[Ekran öğesi konum kayıtları]
--*--

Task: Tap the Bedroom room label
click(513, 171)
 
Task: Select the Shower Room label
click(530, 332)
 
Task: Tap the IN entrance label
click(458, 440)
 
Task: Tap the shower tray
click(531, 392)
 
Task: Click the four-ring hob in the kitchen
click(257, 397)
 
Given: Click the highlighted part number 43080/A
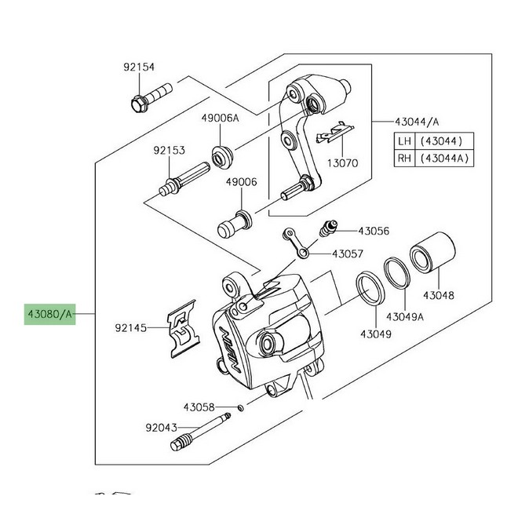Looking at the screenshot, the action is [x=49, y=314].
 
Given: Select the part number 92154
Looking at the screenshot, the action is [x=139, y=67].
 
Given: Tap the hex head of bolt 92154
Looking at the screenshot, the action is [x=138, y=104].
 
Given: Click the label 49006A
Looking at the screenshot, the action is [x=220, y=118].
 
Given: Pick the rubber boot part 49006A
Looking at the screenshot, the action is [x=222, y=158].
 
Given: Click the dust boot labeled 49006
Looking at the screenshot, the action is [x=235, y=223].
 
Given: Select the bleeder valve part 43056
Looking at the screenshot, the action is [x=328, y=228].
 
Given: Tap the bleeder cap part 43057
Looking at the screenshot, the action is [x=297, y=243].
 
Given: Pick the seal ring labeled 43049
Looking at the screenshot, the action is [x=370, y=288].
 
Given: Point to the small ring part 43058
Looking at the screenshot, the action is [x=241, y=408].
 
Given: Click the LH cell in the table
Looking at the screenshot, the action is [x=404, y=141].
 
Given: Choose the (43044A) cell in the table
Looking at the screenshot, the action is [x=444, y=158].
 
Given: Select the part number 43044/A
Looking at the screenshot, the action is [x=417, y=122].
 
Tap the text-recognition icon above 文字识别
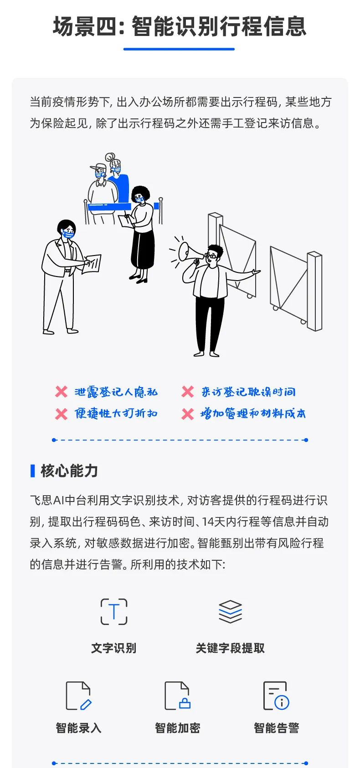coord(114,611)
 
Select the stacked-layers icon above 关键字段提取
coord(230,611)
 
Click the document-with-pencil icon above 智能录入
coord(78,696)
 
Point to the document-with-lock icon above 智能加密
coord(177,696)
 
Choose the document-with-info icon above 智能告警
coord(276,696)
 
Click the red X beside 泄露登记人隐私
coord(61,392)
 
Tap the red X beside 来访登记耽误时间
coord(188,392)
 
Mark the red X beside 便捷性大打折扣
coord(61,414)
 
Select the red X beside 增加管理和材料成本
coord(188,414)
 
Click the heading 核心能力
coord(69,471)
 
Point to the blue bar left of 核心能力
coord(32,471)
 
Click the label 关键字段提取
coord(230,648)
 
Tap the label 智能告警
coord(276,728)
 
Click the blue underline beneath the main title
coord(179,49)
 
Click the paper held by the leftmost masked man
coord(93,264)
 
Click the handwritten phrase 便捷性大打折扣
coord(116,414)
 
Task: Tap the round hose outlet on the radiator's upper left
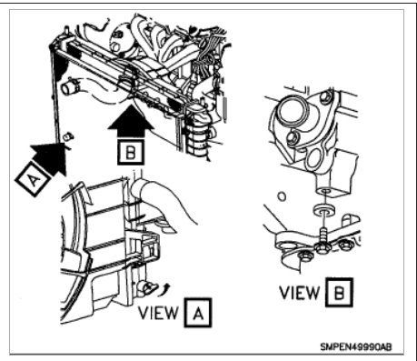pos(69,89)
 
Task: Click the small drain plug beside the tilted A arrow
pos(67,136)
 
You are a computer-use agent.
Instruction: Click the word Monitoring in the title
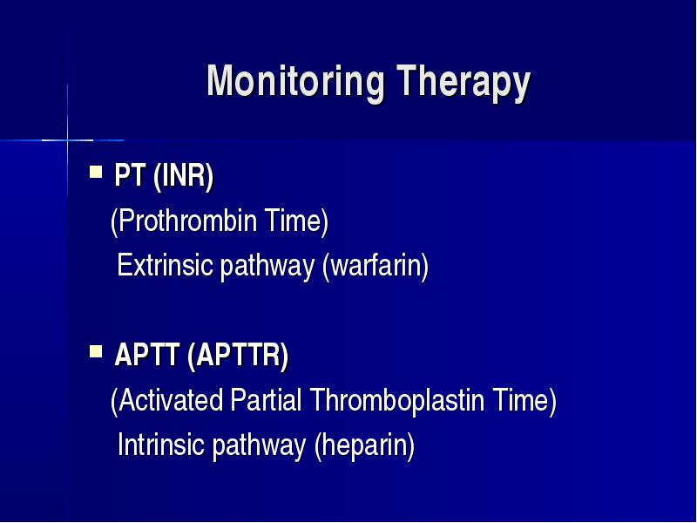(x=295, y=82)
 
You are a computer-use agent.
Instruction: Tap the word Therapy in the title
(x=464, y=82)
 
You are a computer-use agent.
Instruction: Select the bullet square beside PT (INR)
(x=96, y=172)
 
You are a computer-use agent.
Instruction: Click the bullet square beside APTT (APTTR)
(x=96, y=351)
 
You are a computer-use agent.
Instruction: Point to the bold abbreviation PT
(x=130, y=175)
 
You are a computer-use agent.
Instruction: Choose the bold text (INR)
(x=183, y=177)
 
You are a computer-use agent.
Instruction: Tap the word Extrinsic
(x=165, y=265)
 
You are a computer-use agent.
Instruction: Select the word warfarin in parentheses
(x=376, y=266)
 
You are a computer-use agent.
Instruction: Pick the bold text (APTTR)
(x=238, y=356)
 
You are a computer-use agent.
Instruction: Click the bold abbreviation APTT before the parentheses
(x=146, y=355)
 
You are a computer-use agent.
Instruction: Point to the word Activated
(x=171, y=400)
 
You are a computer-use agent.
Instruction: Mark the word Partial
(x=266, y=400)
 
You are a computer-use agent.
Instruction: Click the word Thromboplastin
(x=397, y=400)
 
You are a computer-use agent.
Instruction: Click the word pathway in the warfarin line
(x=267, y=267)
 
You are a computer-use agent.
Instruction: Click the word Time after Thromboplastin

--*--

**Görevin amacı:** Materyalde "Tap the red X beside 来访登记耽误时间" ifadesini içeren satırdan "coord(93,264)" ifadesini içeren satıra kadar, iki uç da dahil, yalnızca bu satırları istekleriyle birlikte yeniden verir misin; yanıtlardaki her koordinat sayısını 1,6 ile çarparak ölçeklendirip tam sayıya yuvarla, buçukları yukarı yuvarla? İsteklerdeki sayılar olduğu gibi kalsın.

**Tamamlanan görev:**
Tap the red X beside 来访登记耽误时间
coord(301,627)
 
Mark the red X beside 便捷性大打折扣
coord(98,662)
 
Select the red X beside 增加管理和材料成本
coord(301,662)
 
Click the heading 核心能力
coord(110,754)
 
Point to the blue bar left of 核心能力
coord(51,754)
 
Click the label 关键字段提取
coord(368,1037)
 
Tap the label 智能告警
coord(442,1165)
 
Click the blue underline beneath the main title
coord(286,78)
 
Click the paper held by the leftmost masked man
coord(149,422)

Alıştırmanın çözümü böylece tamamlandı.